Oscar Wilde went to prison for his erotic letters Lord Alfred Douglas – yet he wrote to Douglas sadly in 1896, “I had passed through two long years of imprisonment without ever having received a single line from you, or any news or message even, except such as gave me pain.”

Then he wrote this:  “I had always thought that my giving up to you in small things meant nothing: that when a great moment arrived I could reassert my will-power in its natural superiority. It was not so. At the great moment my will-power completely failed me. In life there is really no small or great thing. All things are of equal value and of equal size. …”

“All things are of equal value and of equal size.” Because of that passage, I have been thinking about that letter for two days.  It may be true, after all – and if so, perhaps the most important thing he ever said.  The letter concludes: “You came to me to learn the Pleasure of Life and the Pleasure of Art. Perhaps I am chosen to teach you something much more wonderful, the meaning of Sorrow, and its beauty.”

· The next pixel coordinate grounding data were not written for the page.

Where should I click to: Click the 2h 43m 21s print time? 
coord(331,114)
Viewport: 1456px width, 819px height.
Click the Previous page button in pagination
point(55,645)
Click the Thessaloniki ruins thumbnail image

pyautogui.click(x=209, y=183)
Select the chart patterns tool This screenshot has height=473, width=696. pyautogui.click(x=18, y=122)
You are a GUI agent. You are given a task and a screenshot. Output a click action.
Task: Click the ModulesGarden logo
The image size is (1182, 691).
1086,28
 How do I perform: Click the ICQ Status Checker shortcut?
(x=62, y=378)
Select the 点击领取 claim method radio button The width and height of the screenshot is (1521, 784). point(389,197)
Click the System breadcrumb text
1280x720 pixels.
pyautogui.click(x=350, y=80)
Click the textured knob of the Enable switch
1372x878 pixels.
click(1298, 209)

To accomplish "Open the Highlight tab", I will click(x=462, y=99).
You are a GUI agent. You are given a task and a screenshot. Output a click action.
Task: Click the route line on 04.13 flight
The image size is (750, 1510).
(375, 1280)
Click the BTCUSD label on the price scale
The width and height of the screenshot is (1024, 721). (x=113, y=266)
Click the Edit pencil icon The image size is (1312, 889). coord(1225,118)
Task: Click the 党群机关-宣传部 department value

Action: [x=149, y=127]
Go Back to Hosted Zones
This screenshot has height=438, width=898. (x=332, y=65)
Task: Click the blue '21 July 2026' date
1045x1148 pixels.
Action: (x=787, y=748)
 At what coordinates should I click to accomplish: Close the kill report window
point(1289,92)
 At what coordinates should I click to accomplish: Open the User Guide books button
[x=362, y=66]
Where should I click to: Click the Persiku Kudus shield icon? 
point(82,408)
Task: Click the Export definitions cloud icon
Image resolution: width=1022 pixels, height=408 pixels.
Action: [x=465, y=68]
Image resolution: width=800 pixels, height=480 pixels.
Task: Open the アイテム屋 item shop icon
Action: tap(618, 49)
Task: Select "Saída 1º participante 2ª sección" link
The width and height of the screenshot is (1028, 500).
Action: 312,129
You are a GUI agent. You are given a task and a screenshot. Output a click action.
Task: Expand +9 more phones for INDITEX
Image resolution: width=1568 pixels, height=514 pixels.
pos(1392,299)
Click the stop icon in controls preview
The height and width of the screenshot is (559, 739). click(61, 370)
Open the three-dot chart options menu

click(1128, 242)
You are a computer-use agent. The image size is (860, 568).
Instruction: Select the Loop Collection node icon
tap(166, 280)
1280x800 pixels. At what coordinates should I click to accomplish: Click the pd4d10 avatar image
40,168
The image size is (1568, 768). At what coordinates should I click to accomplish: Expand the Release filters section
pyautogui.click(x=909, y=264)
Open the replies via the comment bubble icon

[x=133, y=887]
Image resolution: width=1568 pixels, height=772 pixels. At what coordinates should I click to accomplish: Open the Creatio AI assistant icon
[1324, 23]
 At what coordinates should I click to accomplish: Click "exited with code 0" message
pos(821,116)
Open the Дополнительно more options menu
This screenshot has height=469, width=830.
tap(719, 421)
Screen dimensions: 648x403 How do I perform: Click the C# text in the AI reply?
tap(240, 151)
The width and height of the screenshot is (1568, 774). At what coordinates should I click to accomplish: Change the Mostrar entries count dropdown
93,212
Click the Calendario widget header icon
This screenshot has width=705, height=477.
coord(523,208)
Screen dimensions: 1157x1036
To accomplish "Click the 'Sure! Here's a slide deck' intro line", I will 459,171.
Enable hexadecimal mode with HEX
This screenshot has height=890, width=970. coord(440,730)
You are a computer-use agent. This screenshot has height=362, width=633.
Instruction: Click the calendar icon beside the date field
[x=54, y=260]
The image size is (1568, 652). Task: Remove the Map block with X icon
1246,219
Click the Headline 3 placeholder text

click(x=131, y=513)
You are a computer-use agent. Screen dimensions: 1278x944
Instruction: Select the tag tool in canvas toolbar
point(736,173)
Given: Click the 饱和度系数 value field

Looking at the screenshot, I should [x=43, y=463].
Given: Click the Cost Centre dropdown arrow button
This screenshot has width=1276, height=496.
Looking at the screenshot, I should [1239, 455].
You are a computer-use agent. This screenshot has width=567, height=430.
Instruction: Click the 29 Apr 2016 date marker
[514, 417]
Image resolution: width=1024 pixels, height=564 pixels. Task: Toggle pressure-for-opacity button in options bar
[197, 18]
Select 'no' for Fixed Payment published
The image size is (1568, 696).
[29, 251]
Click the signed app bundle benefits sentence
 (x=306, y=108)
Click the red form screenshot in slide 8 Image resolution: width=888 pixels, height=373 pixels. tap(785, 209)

From the title of The Atlantic series,  ‘This Was Like Dating a Priest’: Famous Authors’ Breakup Letters,” you might expect these letters to be pure snark. Don’t believe it.  The Atlantic‘s  title is taken from a 1945 letter from Anaïs Nin to C. L. Baldwin, in which she sounds rather impressed with herself.  But some of the others are truly poignant, intelligent, and painfully self-aware.

“I’m going mad again.”

For instance this one, Virginia Woolf‘s final letter to her husband Leonard Woolf during the bombing of Britain in 1941.  Afterwards, she put stones in her pocket and drowned herself in the River Ouse:

“Dearest, I feel certain that I am going mad again. I feel we can’t go through another of those terrible times. And I shan’t recover this time. I begin to hear voices, and I can’t concentrate. So I am doing what seems the best thing to do. You have given me the greatest possible happiness. You have been in every way all that anyone could be. I don’t think two people could have been happier ’til this terrible disease came. I can’t fight any longer. I know that I am spoiling your life, that without me you could work. And you will I know. You see I can’t even write this properly. I can’t read. What I want to say is I owe all the happiness of my life to you. You have been entirely patient with me and incredibly good. I want to say that—everybody knows it. If anybody could have saved me it would have been you. Everything has gone from me but the certainty of your goodness. I can’t go on spoiling your life any longer. I don’t think two people could have been happier than we have been. V.”

Worth a read here.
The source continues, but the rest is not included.